(Collected data)
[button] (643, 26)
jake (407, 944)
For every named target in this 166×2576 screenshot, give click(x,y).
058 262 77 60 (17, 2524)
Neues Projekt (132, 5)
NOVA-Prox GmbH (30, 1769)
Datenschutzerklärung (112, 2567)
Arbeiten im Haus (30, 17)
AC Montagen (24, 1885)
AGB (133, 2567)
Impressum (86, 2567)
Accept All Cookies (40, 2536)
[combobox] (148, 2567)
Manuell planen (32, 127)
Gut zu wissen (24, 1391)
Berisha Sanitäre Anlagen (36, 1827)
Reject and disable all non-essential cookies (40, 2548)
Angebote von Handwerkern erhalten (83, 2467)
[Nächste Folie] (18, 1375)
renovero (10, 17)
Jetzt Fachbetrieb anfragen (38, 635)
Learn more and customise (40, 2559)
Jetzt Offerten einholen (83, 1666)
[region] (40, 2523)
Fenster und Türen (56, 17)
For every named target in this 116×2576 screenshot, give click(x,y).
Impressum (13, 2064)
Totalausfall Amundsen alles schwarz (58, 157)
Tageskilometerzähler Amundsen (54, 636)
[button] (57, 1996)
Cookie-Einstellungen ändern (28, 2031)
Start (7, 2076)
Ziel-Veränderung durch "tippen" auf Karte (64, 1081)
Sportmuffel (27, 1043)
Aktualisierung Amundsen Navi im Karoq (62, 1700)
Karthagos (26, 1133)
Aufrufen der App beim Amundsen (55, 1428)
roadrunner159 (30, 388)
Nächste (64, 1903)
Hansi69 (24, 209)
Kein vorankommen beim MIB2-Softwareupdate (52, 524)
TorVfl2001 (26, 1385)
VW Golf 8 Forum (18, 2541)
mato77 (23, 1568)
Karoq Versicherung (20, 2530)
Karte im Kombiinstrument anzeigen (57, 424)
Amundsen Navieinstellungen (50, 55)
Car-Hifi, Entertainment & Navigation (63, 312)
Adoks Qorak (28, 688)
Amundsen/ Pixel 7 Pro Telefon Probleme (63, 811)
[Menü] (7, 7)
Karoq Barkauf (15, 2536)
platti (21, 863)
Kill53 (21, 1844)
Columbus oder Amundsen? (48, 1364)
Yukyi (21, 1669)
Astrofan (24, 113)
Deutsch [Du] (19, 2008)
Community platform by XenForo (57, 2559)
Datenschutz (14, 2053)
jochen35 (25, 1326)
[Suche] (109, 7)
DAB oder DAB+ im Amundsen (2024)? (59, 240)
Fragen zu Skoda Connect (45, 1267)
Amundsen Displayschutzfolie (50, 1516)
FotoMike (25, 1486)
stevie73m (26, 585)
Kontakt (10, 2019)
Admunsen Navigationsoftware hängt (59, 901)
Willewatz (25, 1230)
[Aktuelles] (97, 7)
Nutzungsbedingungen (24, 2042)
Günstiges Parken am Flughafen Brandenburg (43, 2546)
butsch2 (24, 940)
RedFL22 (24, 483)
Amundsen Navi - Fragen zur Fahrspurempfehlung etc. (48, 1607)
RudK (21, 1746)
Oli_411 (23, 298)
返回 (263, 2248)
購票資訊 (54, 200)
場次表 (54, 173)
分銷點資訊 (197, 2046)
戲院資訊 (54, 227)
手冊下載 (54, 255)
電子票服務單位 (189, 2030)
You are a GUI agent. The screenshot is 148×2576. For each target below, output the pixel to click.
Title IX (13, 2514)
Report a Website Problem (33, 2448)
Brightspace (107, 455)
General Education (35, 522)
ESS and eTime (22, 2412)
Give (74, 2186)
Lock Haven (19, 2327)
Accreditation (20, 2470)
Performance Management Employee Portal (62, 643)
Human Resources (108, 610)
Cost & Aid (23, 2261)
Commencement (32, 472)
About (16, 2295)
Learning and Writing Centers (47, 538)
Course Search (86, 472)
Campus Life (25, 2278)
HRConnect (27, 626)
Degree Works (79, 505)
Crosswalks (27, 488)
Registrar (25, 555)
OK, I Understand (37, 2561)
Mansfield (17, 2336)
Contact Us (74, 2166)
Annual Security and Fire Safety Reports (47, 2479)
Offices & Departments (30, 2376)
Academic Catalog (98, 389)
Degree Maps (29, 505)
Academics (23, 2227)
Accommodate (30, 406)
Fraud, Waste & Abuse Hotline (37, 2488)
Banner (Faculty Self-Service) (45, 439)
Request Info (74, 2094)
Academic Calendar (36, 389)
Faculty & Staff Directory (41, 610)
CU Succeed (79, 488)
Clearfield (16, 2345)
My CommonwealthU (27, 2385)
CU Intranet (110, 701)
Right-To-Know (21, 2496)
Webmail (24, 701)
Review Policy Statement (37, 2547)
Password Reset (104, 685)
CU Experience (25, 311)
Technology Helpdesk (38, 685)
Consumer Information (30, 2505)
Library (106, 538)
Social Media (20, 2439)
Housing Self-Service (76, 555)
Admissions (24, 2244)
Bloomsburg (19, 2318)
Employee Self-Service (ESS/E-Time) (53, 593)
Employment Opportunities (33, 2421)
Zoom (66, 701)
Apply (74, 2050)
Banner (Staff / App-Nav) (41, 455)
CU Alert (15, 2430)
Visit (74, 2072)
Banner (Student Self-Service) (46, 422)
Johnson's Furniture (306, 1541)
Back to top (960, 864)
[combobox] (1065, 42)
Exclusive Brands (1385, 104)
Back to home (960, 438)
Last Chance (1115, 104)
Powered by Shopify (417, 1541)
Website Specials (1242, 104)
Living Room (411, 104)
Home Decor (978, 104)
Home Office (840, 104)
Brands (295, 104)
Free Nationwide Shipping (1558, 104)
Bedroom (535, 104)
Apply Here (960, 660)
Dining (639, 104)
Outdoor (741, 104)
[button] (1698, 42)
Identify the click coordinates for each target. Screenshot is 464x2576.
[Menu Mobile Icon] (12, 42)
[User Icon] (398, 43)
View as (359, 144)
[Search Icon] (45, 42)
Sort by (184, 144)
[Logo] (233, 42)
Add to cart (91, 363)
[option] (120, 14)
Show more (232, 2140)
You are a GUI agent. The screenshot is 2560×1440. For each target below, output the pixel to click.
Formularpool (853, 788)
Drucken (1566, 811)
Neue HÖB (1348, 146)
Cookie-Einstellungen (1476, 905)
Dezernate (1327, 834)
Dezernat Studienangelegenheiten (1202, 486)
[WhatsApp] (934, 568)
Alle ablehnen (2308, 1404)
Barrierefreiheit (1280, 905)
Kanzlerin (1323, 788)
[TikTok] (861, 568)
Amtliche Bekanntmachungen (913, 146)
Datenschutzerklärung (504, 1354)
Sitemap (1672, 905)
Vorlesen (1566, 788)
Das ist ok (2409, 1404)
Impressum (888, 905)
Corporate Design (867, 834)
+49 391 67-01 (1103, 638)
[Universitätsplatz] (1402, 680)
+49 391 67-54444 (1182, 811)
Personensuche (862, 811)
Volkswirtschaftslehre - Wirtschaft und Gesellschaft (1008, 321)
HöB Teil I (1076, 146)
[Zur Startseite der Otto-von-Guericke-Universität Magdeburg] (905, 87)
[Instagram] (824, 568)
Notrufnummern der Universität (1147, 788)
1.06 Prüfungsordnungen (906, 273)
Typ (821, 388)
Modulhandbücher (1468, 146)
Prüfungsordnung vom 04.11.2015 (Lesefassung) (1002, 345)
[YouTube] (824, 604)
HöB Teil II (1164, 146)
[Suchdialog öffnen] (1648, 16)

TASK ITEM:
Word for word, give back the data shown above.

RESPONSE:
[button] (643, 26)
jake (407, 944)
For every named target in this 166×2576 screenshot, give click(x,y).
058 262 77 60 (17, 2524)
Neues Projekt (132, 5)
NOVA-Prox GmbH (30, 1769)
Datenschutzerklärung (112, 2567)
Arbeiten im Haus (30, 17)
AC Montagen (24, 1885)
AGB (133, 2567)
Impressum (86, 2567)
Accept All Cookies (40, 2536)
[combobox] (148, 2567)
Manuell planen (32, 127)
Gut zu wissen (24, 1391)
Berisha Sanitäre Anlagen (36, 1827)
Reject and disable all non-essential cookies (40, 2548)
Angebote von Handwerkern erhalten (83, 2467)
[Nächste Folie] (18, 1375)
renovero (10, 17)
Jetzt Fachbetrieb anfragen (38, 635)
Learn more and customise (40, 2559)
Jetzt Offerten einholen (83, 1666)
[region] (40, 2523)
Fenster und Türen (56, 17)
For every named target in this 116×2576 screenshot, give click(x,y).
Impressum (13, 2064)
Totalausfall Amundsen alles schwarz (58, 157)
Tageskilometerzähler Amundsen (54, 636)
[button] (57, 1996)
Cookie-Einstellungen ändern (28, 2031)
Start (7, 2076)
Ziel-Veränderung durch "tippen" auf Karte (64, 1081)
Sportmuffel (27, 1043)
Aktualisierung Amundsen Navi im Karoq (62, 1700)
Karthagos (26, 1133)
Aufrufen der App beim Amundsen (55, 1428)
roadrunner159 (30, 388)
Nächste (64, 1903)
Hansi69 (24, 209)
Kein vorankommen beim MIB2-Softwareupdate (52, 524)
TorVfl2001 (26, 1385)
VW Golf 8 Forum (18, 2541)
mato77 (23, 1568)
Karoq Versicherung (20, 2530)
Karte im Kombiinstrument anzeigen (57, 424)
Amundsen Navieinstellungen (50, 55)
Car-Hifi, Entertainment & Navigation (63, 312)
Adoks Qorak (28, 688)
Amundsen/ Pixel 7 Pro Telefon Probleme (63, 811)
[Menü] (7, 7)
Karoq Barkauf (15, 2536)
platti (21, 863)
Kill53 (21, 1844)
Columbus oder Amundsen? (48, 1364)
Yukyi (21, 1669)
Astrofan (24, 113)
Deutsch [Du] (19, 2008)
Community platform by XenForo (57, 2559)
Datenschutz (14, 2053)
jochen35 (25, 1326)
[Suche] (109, 7)
DAB oder DAB+ im Amundsen (2024)? (59, 240)
Fragen zu Skoda Connect (45, 1267)
Amundsen Displayschutzfolie (50, 1516)
FotoMike (25, 1486)
stevie73m (26, 585)
Kontakt (10, 2019)
Admunsen Navigationsoftware hängt (59, 901)
Willewatz (25, 1230)
[Aktuelles] (97, 7)
Nutzungsbedingungen (24, 2042)
Günstiges Parken am Flughafen Brandenburg (43, 2546)
butsch2 (24, 940)
RedFL22 (24, 483)
Amundsen Navi - Fragen zur Fahrspurempfehlung etc. (48, 1607)
RudK (21, 1746)
Oli_411 (23, 298)
返回 (263, 2248)
購票資訊 (54, 200)
場次表 (54, 173)
分銷點資訊 (197, 2046)
戲院資訊 (54, 227)
手冊下載 (54, 255)
電子票服務單位 (189, 2030)
You are a GUI agent. The screenshot is 148×2576. For each target below, output the pixel to click.
Title IX (13, 2514)
Report a Website Problem (33, 2448)
Brightspace (107, 455)
General Education (35, 522)
ESS and eTime (22, 2412)
Give (74, 2186)
Lock Haven (19, 2327)
Accreditation (20, 2470)
Performance Management Employee Portal (62, 643)
Human Resources (108, 610)
Cost & Aid (23, 2261)
Commencement (32, 472)
About (16, 2295)
Learning and Writing Centers (47, 538)
Course Search (86, 472)
Campus Life (25, 2278)
HRConnect (27, 626)
Degree Works (79, 505)
Crosswalks (27, 488)
Registrar (25, 555)
OK, I Understand (37, 2561)
Mansfield (17, 2336)
Contact Us (74, 2166)
Annual Security and Fire Safety Reports (47, 2479)
Offices & Departments (30, 2376)
Academic Catalog (98, 389)
Degree Maps (29, 505)
Academics (23, 2227)
Accommodate (30, 406)
Fraud, Waste & Abuse Hotline (37, 2488)
Banner (Faculty Self-Service) (45, 439)
Request Info (74, 2094)
Academic Calendar (36, 389)
Faculty & Staff Directory (41, 610)
CU Succeed (79, 488)
Clearfield (16, 2345)
My CommonwealthU (27, 2385)
CU Intranet (110, 701)
Right-To-Know (21, 2496)
Webmail (24, 701)
Review Policy Statement (37, 2547)
Password Reset (104, 685)
CU Experience (25, 311)
Technology Helpdesk (38, 685)
Consumer Information (30, 2505)
Library (106, 538)
Social Media (20, 2439)
Housing Self-Service (76, 555)
Admissions (24, 2244)
Bloomsburg (19, 2318)
Employee Self-Service (ESS/E-Time) (53, 593)
Employment Opportunities (33, 2421)
Zoom (66, 701)
Apply (74, 2050)
Banner (Staff / App-Nav) (41, 455)
CU Alert (15, 2430)
Visit (74, 2072)
Banner (Student Self-Service) (46, 422)
Johnson's Furniture (306, 1541)
Back to top (960, 864)
[combobox] (1065, 42)
Exclusive Brands (1385, 104)
Back to home (960, 438)
Last Chance (1115, 104)
Powered by Shopify (417, 1541)
Website Specials (1242, 104)
Living Room (411, 104)
Home Decor (978, 104)
Home Office (840, 104)
Brands (295, 104)
Free Nationwide Shipping (1558, 104)
Bedroom (535, 104)
Apply Here (960, 660)
Dining (639, 104)
Outdoor (741, 104)
[button] (1698, 42)
Identify the click coordinates for each target. Screenshot is 464x2576.
[Menu Mobile Icon] (12, 42)
[User Icon] (398, 43)
View as (359, 144)
[Search Icon] (45, 42)
Sort by (184, 144)
[Logo] (233, 42)
Add to cart (91, 363)
[option] (120, 14)
Show more (232, 2140)
You are a GUI agent. The screenshot is 2560×1440. For each target below, output the pixel to click.
Formularpool (853, 788)
Drucken (1566, 811)
Neue HÖB (1348, 146)
Cookie-Einstellungen (1476, 905)
Dezernate (1327, 834)
Dezernat Studienangelegenheiten (1202, 486)
[WhatsApp] (934, 568)
Alle ablehnen (2308, 1404)
Barrierefreiheit (1280, 905)
Kanzlerin (1323, 788)
[TikTok] (861, 568)
Amtliche Bekanntmachungen (913, 146)
Datenschutzerklärung (504, 1354)
Sitemap (1672, 905)
Vorlesen (1566, 788)
Das ist ok (2409, 1404)
Impressum (888, 905)
Corporate Design (867, 834)
+49 391 67-01 (1103, 638)
[Universitätsplatz] (1402, 680)
+49 391 67-54444 (1182, 811)
Personensuche (862, 811)
Volkswirtschaftslehre - Wirtschaft und Gesellschaft (1008, 321)
HöB Teil I (1076, 146)
[Zur Startseite der Otto-von-Guericke-Universität Magdeburg] (905, 87)
[Instagram] (824, 568)
Notrufnummern der Universität (1147, 788)
1.06 Prüfungsordnungen (906, 273)
Typ (821, 388)
Modulhandbücher (1468, 146)
Prüfungsordnung vom 04.11.2015 (Lesefassung) (1002, 345)
[YouTube] (824, 604)
HöB Teil II (1164, 146)
[Suchdialog öffnen] (1648, 16)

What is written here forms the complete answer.